El nuevo formato del Mundial de Clubes de la FIFA, que reúne a 32 equipos y se juega por primera vez en Estados Unidos, ya arrojó una primera gran certeza: los futbolistas argentinos son los más decisivos de cara al arco rival.
Argentina lidera la tabla de nacionalidades con más goles convertidos, con un total de 8 tantos, superando a potencias como Francia (6), Alemania (5), Brasil (3) y Portugal (2).
Entre los nombres propios se destacan Enzo Fernández, que marcó para Chelsea en su debut; Ángel Di María y Nicolás Otamendi, pilares de Benfica; Lautaro Martínez, capitán y figura del Inter de Milán; y sorpresas como Valentín Colidio, Sebastián Driussi y Maximiliano Meza para el triufo de River y Rodrigo Battaglia para el empate de Boca ante el Benfica.
La influencia argentina no solo se ve en la cantidad de goles, sino también en la calidad de las actuaciones. Di María fue elegido jugador del partido, Lautaro anotó con jerarquía, y Enzo comandó el mediocampo del equipo inglés. A eso se suman las apariciones determinantes de Driussi y Meza, que mantienen vivo el sueño de sus clubes.

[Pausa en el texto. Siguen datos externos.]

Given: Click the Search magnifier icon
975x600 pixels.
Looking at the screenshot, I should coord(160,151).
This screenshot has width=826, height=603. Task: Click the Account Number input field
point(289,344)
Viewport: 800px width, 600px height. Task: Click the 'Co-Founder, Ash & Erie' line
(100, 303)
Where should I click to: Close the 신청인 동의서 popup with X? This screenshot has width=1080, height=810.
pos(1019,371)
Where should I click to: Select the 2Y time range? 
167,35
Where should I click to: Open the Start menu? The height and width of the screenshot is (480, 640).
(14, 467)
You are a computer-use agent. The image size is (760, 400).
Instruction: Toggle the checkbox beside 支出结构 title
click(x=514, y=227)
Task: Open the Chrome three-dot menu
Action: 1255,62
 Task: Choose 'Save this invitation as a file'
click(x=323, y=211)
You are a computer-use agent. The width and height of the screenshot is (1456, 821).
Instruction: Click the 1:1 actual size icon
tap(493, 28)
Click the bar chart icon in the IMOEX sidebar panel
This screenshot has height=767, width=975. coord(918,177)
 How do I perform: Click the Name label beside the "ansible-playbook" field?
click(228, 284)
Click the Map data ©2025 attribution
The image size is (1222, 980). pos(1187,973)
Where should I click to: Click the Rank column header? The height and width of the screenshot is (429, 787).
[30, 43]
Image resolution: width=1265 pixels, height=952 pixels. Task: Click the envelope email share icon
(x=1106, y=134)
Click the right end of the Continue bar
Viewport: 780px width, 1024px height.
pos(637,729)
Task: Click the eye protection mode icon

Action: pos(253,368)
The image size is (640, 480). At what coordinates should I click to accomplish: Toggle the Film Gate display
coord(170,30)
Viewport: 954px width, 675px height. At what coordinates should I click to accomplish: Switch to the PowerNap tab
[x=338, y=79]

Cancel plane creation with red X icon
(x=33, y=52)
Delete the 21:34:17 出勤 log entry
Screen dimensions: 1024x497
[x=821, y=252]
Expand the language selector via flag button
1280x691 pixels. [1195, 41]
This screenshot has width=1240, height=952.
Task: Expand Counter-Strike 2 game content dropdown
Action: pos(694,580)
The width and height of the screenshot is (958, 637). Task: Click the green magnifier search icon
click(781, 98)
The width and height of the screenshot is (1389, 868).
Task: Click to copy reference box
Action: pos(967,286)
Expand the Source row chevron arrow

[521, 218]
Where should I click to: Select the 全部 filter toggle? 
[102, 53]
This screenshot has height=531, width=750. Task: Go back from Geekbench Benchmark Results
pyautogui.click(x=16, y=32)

Detrás de Argentina, aparece Francia con 6 goles, Alemania completa el podio con 5 tantos, mientras que Brasil, habitual protagonista en este tipo de competencias, quedó relegado con solo 3 goles.
Esta primera jornada del torneo deja en claro que el talento argentino sigue cotizando alto en las grandes ligas, y que la escuela de fútbol nacional continúa exportando goles al más alto nivel.